Indigenous science

Posted by Dan on Oct 7th, 2008
2008
Oct 7

anthropomorphised I stumbled on something at the Healing Whiteness blog: indigenous science.  For example:

Indigenous science is holistic, drawing on all the senses, including the spiritual and psychic.

What I find interesting about this is the attempt to appropriate the word “science” for something that is explicitly not scientific.  In fact, the blog has a list of the ways that indigenous science  differs from real science.  It reminds me of Creation Science, which is religion posing as science, and Scientology, which is gibberish posing as science.  If someone wants to reject science, fine, I don’t agree but I can respect the position.  But rejecting science in principle while hanging on to the labels is just pathetic.

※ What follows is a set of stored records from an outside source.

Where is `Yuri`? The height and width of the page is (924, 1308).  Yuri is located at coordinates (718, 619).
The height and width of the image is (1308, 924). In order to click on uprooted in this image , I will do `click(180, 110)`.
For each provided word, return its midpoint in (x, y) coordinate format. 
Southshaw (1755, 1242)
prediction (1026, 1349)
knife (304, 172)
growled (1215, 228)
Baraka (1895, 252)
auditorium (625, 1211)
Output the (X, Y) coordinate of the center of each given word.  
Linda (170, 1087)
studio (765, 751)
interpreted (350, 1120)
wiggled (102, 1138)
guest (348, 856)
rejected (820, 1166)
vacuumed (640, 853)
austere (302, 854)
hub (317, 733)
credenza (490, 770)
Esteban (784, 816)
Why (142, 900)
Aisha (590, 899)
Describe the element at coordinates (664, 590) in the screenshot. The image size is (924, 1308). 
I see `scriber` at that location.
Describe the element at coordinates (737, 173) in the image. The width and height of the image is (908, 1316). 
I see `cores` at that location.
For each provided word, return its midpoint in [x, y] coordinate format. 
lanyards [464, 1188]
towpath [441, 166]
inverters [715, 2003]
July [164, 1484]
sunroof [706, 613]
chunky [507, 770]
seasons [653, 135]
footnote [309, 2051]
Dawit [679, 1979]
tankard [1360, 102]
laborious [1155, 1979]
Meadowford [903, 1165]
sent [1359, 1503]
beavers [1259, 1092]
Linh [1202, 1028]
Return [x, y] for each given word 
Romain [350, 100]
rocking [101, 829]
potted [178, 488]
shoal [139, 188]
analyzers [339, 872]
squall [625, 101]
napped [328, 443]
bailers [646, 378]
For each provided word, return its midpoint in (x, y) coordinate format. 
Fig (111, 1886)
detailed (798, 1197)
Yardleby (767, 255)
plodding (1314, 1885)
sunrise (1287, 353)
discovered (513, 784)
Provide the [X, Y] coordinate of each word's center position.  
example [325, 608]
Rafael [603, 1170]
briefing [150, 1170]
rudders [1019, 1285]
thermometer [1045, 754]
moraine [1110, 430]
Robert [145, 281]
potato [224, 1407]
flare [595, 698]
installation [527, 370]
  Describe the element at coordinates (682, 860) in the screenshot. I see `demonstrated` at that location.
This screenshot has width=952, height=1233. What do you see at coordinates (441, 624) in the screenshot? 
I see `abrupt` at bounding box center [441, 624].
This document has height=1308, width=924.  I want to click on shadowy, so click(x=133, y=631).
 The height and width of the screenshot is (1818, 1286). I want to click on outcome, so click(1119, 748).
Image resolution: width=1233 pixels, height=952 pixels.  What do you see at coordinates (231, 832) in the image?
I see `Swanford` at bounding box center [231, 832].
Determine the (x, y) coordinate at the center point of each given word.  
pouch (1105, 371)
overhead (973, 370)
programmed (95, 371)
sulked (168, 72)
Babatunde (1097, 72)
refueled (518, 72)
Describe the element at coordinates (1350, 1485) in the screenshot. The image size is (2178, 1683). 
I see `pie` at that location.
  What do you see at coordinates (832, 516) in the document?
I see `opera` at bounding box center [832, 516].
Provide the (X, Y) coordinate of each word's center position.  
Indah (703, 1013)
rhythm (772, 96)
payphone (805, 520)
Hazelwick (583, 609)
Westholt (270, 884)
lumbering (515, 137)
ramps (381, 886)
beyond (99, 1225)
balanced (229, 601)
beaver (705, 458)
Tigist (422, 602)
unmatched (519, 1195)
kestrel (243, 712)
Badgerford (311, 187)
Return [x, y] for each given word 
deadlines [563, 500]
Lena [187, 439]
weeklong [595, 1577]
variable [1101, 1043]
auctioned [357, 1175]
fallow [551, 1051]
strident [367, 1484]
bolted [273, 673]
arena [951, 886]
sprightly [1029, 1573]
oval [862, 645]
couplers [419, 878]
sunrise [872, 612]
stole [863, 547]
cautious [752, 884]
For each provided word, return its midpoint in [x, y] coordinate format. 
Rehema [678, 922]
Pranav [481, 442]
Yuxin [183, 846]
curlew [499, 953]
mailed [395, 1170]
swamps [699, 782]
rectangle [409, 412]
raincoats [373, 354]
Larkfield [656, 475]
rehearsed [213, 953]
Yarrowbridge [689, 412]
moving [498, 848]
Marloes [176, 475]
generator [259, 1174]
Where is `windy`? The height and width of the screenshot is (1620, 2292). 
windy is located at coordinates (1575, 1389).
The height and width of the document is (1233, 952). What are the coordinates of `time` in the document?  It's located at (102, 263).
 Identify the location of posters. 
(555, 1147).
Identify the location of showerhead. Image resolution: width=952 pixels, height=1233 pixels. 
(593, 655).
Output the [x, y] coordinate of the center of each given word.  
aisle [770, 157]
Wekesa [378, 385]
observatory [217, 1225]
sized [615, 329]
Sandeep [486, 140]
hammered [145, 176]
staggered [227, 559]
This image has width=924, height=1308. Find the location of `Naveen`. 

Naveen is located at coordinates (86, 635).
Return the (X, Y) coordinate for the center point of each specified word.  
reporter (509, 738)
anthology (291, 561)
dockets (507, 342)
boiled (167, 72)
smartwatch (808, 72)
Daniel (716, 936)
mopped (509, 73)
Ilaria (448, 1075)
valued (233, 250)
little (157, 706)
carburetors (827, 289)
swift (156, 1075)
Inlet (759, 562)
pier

Speaking of healing whiteness, I think I’ll go work on my tan.

2 Responses

  1. salishsilver Says:

    Depending on the definition, indigenous science can be many things. In my definition, Indigenous science recognizes the sort of value-added benefits of having science and recognizing that there may be some greater acting at the same time. The Healing Whiteness blog does have some deficiencies, but at least try and bridge the gap that western science has put up intentionally, I believe. Look up “Ten Lies about Indigenous Science” and Kay Porterfield and see what I mean. Even then, it becomes an emotionally charged topic because the topic of racism come up over and over again. Indigenous and western science are two different things, and you really can’t measure one with the other. Both stand equally, but to diminish one or the other really minimizes both schools of thought. It’s sort of like comparing physics with psychology, there really isn’t much middle ground.

  2. Dan Says:

    Thanks for the tip on Kay Porterfield.

    Let me make it clear that I was making fun of the juxtaposition of “science” with “spiritual” and “psychic”, and I think it’s just as silly when Europeans do it.

    Porterfield doesn’t talk about the spiritual or psychic. Instead, she talks about people mastering their environment by systematic trial and error. That’s science, no matter who does it.